Lakatos raises the example of Rudin’s discussion of bounded variation. While introducing the Riemann-Stieltjes integral, Rudin introduces the notion of bounded variation.[15] He then proves a theorem to the effect that a function of bounded variation, satisfying other criteria, is also a member of the class of Riemann-Stieljes integrable functions. However, Lakatos accuses Rudin of failing to explain why the Riemann-Stieljes integral and bounded variation were relevant to begin with:

So now we have got a theorem in which two mystical concepts, bounded variation and Riemann-integrability, occur. But two mysteries do not add up to understanding. Or perhaps they do for those who have the “ability and inclination to pursue an abstract train of thought”? (Lakatos 1976/2015, p. 156)

The non-degenerative way of presenting the concept would have shown that the two concepts arose as proof-generated concepts out of the same problem-situation:

A heuristic presentation would show that both concepts – Riemann-Stieltjes integrability and bounded variation – are proof-generated concepts, originating in one and the same proof: Dirichlet’s proof of the Fourier conjecture. This proof gives the problem-background of both concepts. (Lakatos 1976/2015, p. 156)

Lakatos notes that Rudin does mention this, but in a way that is disconnected from the two aforementioned concepts: it was hidden in some exercise in a different chapter. Lakatos declares that the two concepts, introduced this way, were introduced in “an authoritarian way (Lakatos 1976/2015, p. 156, fn. 12)”.[16]

Thus, both superfluity and authoritarianism arise from a failure to grapple with the problem-situation. While superfluity arises from trivial generalizations of concepts arising from this lack of awareness, authoritarianism arises from the unmotivated introduction and application of concepts.

For Lakatos, to “introduce” a term out of the blue into a discussion is a “magical operation which is resorted to very often in history written in deductivist style! (Lakatos 1976/2015, 157, fn. 17)”. To treat bounded variation or the Riemann-Stieltjes integral as an “introduced” concept rather than a proof-generated one – as he shows in Lakatos (1976/2015, pp. 156–162) – is to miss out on the understanding of the concept. On the heuristic approach,

[…] the two mysterious definitions of bounded variation and of the Riemann-integral are entzaubert, deprived of their authoritarian magic; their origin can be traced to some clear-cut problem situation and to the criticism of previous attempted solutions of these problems. (Lakatos 1976/2015, p. 158)

In sum, I understand authoritarianism – the second criterion of degeneration – as introducing new concepts into some line of inquiry without justification, while ignoring the problem-situation and the heuristics that led us to that discourse to begin with.

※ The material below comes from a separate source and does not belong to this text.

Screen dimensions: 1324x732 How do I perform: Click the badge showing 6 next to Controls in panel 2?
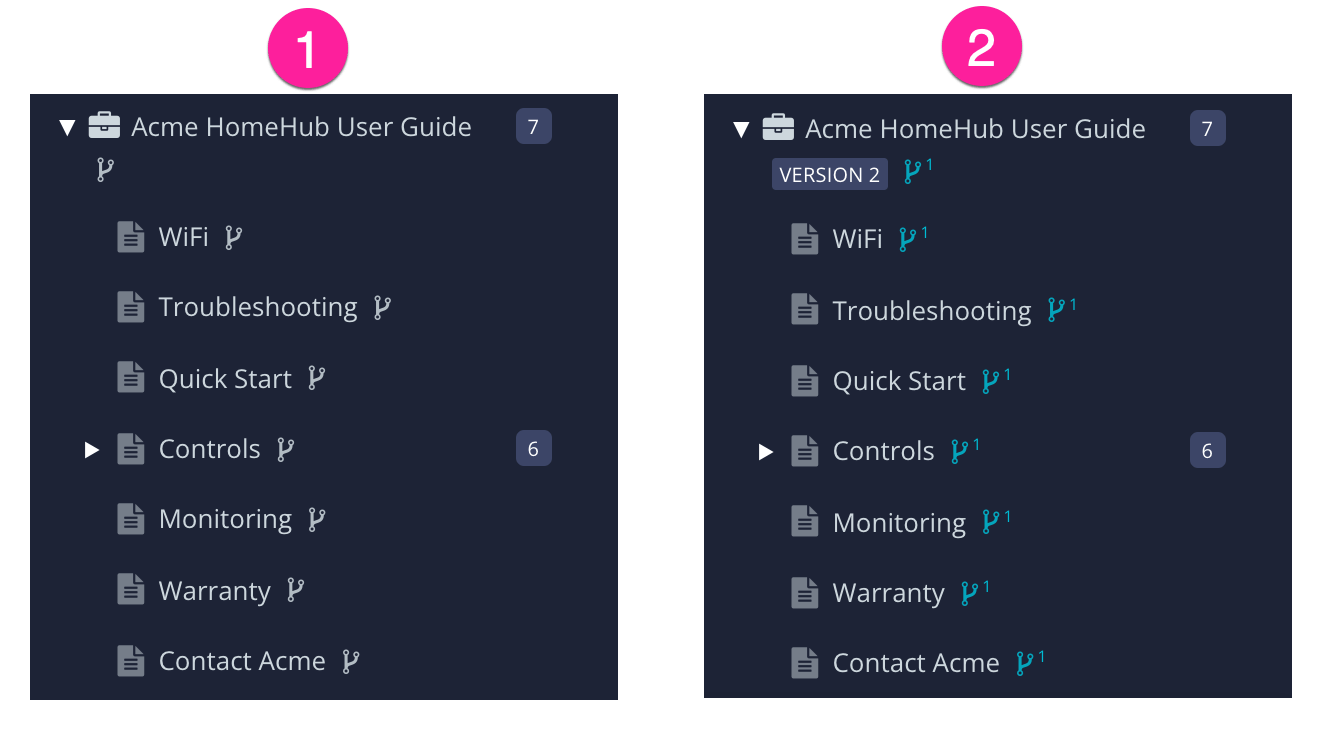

2.3 Their Normative Import

Recall that the heuristic approach places emphasis on understanding the background and historical trajectory of a concept, over and above the concept in its current form. The original problem and the errors that followed (i.e. the problem-situation) are just as important as the end-product and the proof-generated concept, because they tell us what has not worked (and will not worked), why the concept is the way it is now, and hopefully the available routes for development based on those errors (at least, it rules out the unavailable routes for development).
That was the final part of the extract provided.